Burada bahsettiğimiz şey API’lar – dünya çapındaki programcılar için altın kadar değerli. Bir API’ın tam olarak ne olduğunu açıklarken, nerelerde ve nasıl kullanıldığını hızlıca inceleyeceğiz.
API Ne Demek
API terimi, “Application Programming Interface” yani “Uygulama Programlama Arayüzü” anlamına gelir, ancak yazımızın devamında göreceğimiz gibi, sadece uygulama yapmak için kullanılmaz. Bilgisayar dünyasında bir arayüz, bir bilgisayar sisteminin iki veya daha fazla yönü arasında köprü işlevi gören bir araç.
Bu köprü, donanım şeklinde olabilir (örneğin USB) veya yazılım şeklinde, tıpkı bu durumda olduğu gibi.
Temelde, arayüz, bilgisayar bileşenlerinin birbirine bilgi göndermesine olanak tanır; bazen bu, tek yönlü bir köprü olur (örneğin bir fare USB soketini kullanarak laptopa giriş sinyalleri gönderir), ancak genellikle çift yönlü olurlar.
Bir API söz konusu olduğunda, sahne arkasında sadece veri iletmekten çok daha fazlası gerçekleşir. Veri taleplerinin nasıl yapılacağını, bu taleplerin hangi formatta olması gerektiğini, verilerin nasıl iletileceğini belirleyen kurallar koyarlar. Bu, oldukça kısıtlayıcı gibi görünebilir, ancak API’lar programlamayı çok daha kolay hale getirmeye yardımcı olurlar.
Çünkü, bilgisayar sisteminin tüm arka planda çalışan karmaşık detaylarını ve iç işleyişini programcıdan gizler ve yalnızca ihtiyacı olan araçlara erişim sağlar. Bu da demek oluyor ki, API’lar çok çeşitli olmalılar; bazıları çok geniş kapsamlı bir doğaya sahipken, bazıları oldukça belirli bir rolü yerine getirir.
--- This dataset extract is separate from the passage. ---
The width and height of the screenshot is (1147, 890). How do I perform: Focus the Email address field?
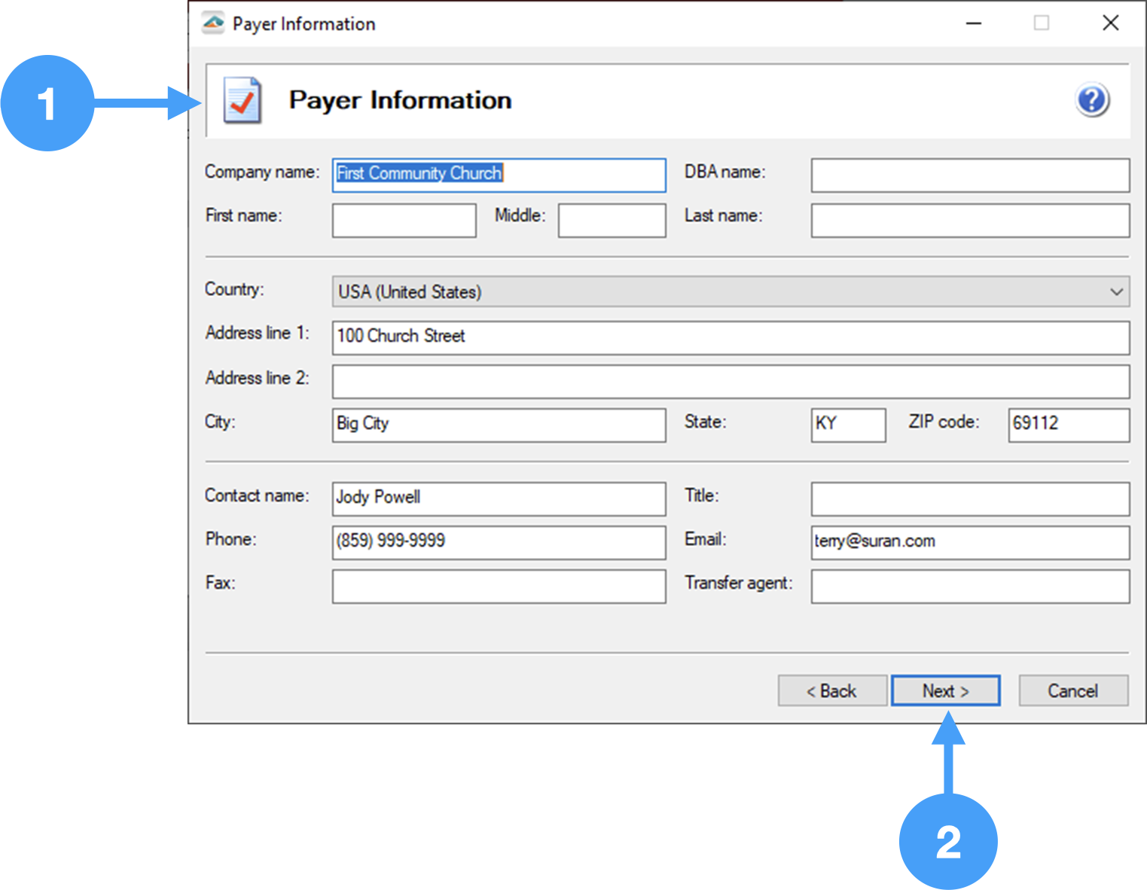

Muhtemelen duyduğunuz API’lar
Eğer bir PC oyuncusuysanız, kesinlikle 3D grafikler yaratmak için kullanılan bazı API’ları bilirsiniz – en dikkat çekici olanlar OpenGL, Direct3D, ve Vulkan’dır. Bunlar, her türlü görselleştirme kodunun temel iskeleti işlevi görür ve programcılara karmaşık görselleri nispeten kolay bir şekilde yaratma imkanı tanır.
Grafik API’ları, her şeyin nasıl biçimlendirileceği ve yapılandırılacağına dair özel kurallar koyar ve rutin matematiksel algoritmaları işlemek için basit talimatlar sunar. Hepsi yıllar içinde önemli ölçüde güncellendiler ve yalnızca güzel görüntüler yapmakla kalmayıp, compute shaders sayesinde çok daha fazlasını yapabiliyorlar.
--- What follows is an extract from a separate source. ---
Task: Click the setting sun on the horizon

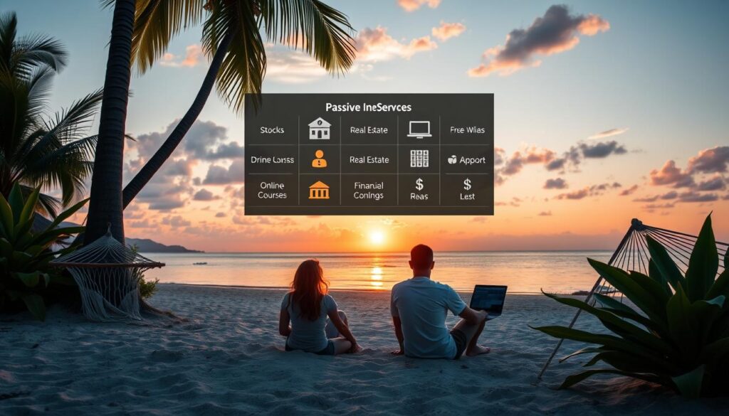Action: (377, 237)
PC dışındaki oyun platformları da API’lar kullanır – Microsoft, Xbox için Direct3D‘nin değiştirilmiş bir sürümünü kullanırken, Nintendo ve Sony, Switch ve PlayStation için kendi sürümlerini kullanır, ancak her ikisi de OpenGL‘in temellerine dayanır.
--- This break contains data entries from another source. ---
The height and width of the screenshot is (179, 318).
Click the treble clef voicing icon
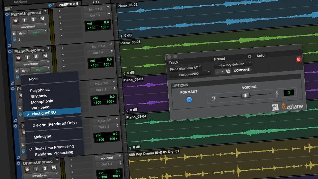tap(277, 93)
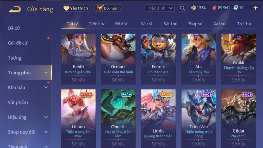Select the Fennik Phi hành gia skin
Screen dimensions: 263x148
[x=158, y=59]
Eğer telefonlarda oyun oynamayı seviyorsanız, onların da grafik API’ları var, örneğin Apple ürünlerine özel Metal.
Okuyucular, 1990’larda bazı grafik kartı üreticilerinin kendi API’larına sahip olduğunu hatırlayabilir – 3dfx, Glide‘ı ve S3 Graphics, S3D‘yi geliştirmişti. Bunun nedeni, OpenGL gibi API’lerin nispeten yeni olması ve üreticilerin ihtiyaç duyduğu özellik seti ve performansa sahip olmamalarıydı.
Bir süre için Glide, grafik API’leri arasında zirveye oturdu, çünkü programlaması kolaydı ve 3dfx’in Voodoo‘sunu en iyi şekilde sergiliyordu. Glide ve S3D çok kısa ömürlüydü, çünkü oldukça özel tasarımlara sahiplerdi – Direct3D açık kaynaklı değil, ancak Windows ile sınırlı olmasına rağmen, her GPU üreticisi, ürünlerinde bunu desteklemek için sürücüler geliştirebilir.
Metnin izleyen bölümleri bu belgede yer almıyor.